Ein Jahr ist schnell um, und wieder machten sich Kunstlehrerinnen und Kunstlehrer sowie Kulturbegeisterte in den Oktoberferien auf eine Bildungsreise, dieses Mal nach Antwerpen/Belgien. Der erste Knaller war unser Busfahrer, der sich vorstellte als James, wie James Bond – und stolz verkündete, er wäre der erste schwarze Busfahrer in Sachsen-Anhalt. Er wünschte uns eine sichere Fahrt und sorgte auch dafür. Für seine Fahrkünste erhielt er mehrfach Beifall, denn er fuhr in den engen Gassen Antwerpens, als könnte er „auf einem Bierdeckel wenden“.
Bei wechselhaftem Wetter stellten wir uns dem tollen Programm, das Angela Wilke gemeinsam mit zuarbeitenden Kollegen zusammengestellt hatte.

* [SCHRIFTLICHE ANFRAGE]: Können Sie den Reisebericht über die Antwerpen-Fahrt im Anschluss an seinen letzten Satz weiterschreiben?

* [ANGEZEIGTE DATEN]:

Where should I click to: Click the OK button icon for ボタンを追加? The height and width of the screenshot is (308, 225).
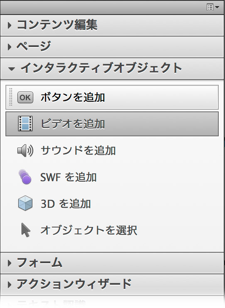tap(25, 97)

* [ALS ANTWORT]:
Eine erste Entdeckung war der Antwerpener Bahnhof, ein Jugendstil-Prunkbau, der abends wundervoll angeleuchtet wurde. Wer nicht zu seinem Zug eilen musste, konnte entspannt den freiwilligen Pianisten lauschen, die sich an dem aufgestellten Klavier präsentierten, und deren Klänge auf allen vier Ebenen des Bahnhofs zu hören waren.
Unser erster offizieller Besuch führte uns in das Museum Plantin-Moretus, wo wir am Eingang von einem Drucker empfangen wurden, der uns einen Druck mit Ensor-Motiven herstellte und schenkte. Was für ein Willkommen! Ätzradierungen oft koloriert mit teils morbiden, teils frivolen Motiven ließen so manches Künstlerherz höherschlagen. Auch eine wundervolle Bibliothek und Arbeitsräume mit Druckerpressen und Gusswerkzeugen für Metall-Lettern konnten bestaunt werden. Ein begrünter Innenhof lud zum Entspannen ein.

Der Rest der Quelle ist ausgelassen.